- A lottery winner in Jamaica claimed their prize last week wearing a Scream mask to protect their identity.
- The winner, who was only identified by the name A. Campbell, says they’re going to use the prize money to invest in a house.
- Campbell won $US158.4 million Jamaican dollars, which equates to about $US1.2 million U.S. dollars.
A lottery winner in Jamaica claimed his prize last week while wearing a Scream mask to protect their identity.
The winner, identified only by the name A. Campbell, claimed their giant check in a ceremony at the Spanish Court Hotel in Kingston on February 5, according to local outlet Loop. They went so far as to wear gloves so that no inch of skin was showing or identifiable.
Campbell came forward after Supreme Ventures, which runs the lottery, put out advertisements telling them to claim the $US158,400,000 Jamaican dollar prize before the 90-day cutoff. Campbell claimed the prize, which amounts to about $US1.2 million in U.S. dollars, on day 54.
Campbell told Loop that the winning numbers came to them in a dream and that they have been sick ever since winning.
“I looked at my ticket and ran into my bathroom and said, ‘I won! I won!’ From the day I found out that I won, I’ve been sick,” he said.
“My head hurt me for three days because I was thinking so much. [Wondering] if what I’ve been longing for really come true. I had a belly ache for two weeks, sometimes I feel so much pain I forgot that I had won,” Campbell added.
Campbell says they plans to use the money to get a new house.
“I want to get a house, I want to get a nice house. I haven’t found it yet, but I’ll be looking for one soon,” Campbell said.
Campbell donned their scream mask about eight months after another Jamaican winner wore an emoji mask to pick up their prize.

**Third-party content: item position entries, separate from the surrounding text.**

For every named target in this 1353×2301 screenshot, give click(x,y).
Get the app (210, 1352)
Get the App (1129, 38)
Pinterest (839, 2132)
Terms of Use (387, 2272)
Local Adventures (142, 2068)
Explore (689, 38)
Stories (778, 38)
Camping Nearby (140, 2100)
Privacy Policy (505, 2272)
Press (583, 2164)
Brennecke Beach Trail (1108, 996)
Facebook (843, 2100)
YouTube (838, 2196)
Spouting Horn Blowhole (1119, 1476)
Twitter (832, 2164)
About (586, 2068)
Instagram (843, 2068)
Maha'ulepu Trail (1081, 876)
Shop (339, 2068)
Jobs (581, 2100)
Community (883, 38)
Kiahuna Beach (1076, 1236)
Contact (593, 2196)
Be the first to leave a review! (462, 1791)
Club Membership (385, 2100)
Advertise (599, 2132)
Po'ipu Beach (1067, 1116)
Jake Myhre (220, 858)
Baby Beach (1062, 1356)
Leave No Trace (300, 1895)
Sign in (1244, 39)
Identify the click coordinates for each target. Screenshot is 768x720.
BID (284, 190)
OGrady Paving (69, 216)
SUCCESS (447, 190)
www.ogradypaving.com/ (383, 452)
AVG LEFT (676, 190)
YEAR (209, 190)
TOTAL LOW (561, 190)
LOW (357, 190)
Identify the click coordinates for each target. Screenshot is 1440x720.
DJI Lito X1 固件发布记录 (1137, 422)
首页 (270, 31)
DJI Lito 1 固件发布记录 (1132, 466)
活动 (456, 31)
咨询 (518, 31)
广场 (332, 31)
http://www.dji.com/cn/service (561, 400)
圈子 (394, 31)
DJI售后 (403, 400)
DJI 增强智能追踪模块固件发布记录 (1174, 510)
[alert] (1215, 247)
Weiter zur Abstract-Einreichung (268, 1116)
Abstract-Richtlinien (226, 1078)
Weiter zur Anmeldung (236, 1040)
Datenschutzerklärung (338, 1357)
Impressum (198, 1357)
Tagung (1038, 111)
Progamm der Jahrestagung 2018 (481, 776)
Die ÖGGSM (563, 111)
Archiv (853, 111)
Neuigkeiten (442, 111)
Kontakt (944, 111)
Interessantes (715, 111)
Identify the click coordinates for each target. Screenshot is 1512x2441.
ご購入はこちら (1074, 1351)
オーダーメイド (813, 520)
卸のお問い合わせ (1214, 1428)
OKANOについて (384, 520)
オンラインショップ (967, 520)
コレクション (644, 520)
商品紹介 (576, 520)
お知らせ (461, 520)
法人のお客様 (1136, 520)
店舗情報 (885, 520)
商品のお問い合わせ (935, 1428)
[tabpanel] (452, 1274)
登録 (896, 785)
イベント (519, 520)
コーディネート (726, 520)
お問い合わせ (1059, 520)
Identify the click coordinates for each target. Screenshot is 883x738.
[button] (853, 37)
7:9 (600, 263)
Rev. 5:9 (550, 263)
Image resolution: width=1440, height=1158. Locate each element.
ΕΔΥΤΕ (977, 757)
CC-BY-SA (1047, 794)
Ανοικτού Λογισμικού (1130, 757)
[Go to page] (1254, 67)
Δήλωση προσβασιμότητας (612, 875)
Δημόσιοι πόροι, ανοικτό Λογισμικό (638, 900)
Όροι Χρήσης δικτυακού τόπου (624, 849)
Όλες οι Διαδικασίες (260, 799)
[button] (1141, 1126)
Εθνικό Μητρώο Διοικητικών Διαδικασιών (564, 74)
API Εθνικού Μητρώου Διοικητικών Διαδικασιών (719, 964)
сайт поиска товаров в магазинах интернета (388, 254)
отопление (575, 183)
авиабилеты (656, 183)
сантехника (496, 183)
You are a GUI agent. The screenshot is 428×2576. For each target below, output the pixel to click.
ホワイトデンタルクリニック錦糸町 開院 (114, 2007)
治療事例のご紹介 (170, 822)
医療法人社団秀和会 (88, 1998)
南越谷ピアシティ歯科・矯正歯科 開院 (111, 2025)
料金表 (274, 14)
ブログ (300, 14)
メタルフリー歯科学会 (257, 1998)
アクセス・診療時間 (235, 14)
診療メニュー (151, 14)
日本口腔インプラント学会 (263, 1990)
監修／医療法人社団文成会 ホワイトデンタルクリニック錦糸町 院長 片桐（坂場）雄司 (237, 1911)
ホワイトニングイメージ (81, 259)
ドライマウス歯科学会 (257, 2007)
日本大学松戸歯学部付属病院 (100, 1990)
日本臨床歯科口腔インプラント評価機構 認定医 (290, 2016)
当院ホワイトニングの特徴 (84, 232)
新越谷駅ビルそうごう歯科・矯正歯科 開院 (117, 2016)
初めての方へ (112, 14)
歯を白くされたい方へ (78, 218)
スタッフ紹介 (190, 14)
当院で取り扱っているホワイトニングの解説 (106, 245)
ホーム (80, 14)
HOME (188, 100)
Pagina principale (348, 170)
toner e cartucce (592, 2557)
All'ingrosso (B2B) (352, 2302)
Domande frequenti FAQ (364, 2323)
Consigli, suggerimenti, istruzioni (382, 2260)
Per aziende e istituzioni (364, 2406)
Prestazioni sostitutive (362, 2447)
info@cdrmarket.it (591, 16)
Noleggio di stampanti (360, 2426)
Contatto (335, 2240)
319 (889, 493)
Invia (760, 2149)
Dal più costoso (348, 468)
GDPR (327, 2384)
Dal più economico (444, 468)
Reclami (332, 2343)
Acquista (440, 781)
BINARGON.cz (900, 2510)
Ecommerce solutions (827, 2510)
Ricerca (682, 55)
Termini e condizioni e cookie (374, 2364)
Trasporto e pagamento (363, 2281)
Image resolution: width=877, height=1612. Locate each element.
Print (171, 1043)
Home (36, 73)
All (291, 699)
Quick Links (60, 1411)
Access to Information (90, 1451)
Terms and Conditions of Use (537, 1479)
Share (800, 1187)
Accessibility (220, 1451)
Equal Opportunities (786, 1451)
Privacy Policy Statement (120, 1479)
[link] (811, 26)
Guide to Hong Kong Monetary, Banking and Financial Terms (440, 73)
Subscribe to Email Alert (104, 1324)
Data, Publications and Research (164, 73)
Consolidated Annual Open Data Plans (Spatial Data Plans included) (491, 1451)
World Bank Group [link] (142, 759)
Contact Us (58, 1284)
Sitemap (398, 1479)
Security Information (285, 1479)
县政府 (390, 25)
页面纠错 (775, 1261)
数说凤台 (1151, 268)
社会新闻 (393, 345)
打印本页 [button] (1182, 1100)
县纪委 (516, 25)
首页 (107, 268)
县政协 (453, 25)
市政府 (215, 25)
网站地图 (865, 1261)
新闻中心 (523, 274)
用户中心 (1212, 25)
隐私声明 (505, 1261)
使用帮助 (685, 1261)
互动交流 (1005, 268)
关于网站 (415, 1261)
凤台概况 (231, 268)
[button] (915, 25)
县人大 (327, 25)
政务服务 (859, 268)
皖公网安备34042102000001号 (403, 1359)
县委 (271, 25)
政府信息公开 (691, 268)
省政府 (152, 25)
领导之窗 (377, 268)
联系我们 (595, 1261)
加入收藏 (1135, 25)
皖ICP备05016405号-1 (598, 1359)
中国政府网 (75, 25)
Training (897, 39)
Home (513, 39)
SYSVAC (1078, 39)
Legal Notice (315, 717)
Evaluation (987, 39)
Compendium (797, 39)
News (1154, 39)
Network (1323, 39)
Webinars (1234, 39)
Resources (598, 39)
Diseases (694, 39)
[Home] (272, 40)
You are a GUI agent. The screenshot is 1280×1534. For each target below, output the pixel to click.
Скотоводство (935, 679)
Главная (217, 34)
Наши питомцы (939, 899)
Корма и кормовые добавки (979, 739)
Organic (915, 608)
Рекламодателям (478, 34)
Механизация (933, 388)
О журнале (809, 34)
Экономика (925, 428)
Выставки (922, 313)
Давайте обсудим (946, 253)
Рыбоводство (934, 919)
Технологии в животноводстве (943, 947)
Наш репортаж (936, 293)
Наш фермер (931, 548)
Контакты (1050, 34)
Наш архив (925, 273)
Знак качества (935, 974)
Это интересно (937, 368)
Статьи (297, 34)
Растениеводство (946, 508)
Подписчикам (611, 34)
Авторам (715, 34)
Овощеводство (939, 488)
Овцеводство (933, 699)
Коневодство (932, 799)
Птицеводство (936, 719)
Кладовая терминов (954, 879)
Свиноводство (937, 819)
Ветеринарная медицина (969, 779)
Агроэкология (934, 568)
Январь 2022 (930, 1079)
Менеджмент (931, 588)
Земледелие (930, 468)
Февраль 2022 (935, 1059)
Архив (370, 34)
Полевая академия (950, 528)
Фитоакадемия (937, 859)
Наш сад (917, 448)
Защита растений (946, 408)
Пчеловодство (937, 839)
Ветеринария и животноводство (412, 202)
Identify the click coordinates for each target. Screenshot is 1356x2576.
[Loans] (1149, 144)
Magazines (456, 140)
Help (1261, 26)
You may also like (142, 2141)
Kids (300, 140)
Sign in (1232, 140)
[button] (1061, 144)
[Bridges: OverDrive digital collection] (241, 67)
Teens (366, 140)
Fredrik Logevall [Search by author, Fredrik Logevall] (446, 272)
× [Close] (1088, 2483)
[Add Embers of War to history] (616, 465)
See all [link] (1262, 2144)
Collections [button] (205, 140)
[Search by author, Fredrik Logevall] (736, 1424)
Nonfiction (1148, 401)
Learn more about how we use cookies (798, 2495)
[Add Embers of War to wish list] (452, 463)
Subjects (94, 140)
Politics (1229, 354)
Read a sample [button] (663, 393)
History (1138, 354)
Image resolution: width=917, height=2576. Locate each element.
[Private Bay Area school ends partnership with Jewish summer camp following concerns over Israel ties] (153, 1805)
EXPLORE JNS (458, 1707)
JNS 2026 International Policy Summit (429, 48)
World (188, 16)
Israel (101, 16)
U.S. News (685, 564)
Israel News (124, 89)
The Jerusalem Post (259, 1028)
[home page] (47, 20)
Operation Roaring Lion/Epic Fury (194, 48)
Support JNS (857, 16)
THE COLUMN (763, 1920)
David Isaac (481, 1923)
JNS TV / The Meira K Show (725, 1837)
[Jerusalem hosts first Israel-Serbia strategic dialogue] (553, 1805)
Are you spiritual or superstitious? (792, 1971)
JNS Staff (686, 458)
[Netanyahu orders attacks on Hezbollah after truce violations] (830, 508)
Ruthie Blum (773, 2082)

At the time, certified financial planner Matt Cosgriff told INSIDER that protecting one’s identity is a great idea after such a windfall.
“I think trying to maintain a low profile and remain anonymous is a great idea after winning the lottery as it helps maintain a certain level of privacy to ensure you don’t have people coming after you asking for money,” Cosgriff said.
The Jamaican Star reported at the time that local lottery winners are afraid of having their faces broadcast on TV because “crime is rampant in the country.”
“People who suddenly get these tens of millions of dollars, it is new to them, and they are afraid that they may be targeted,” Fitz Jackson, a spokesman on National Security, told the Star.
Additional reporting from Katie Warren.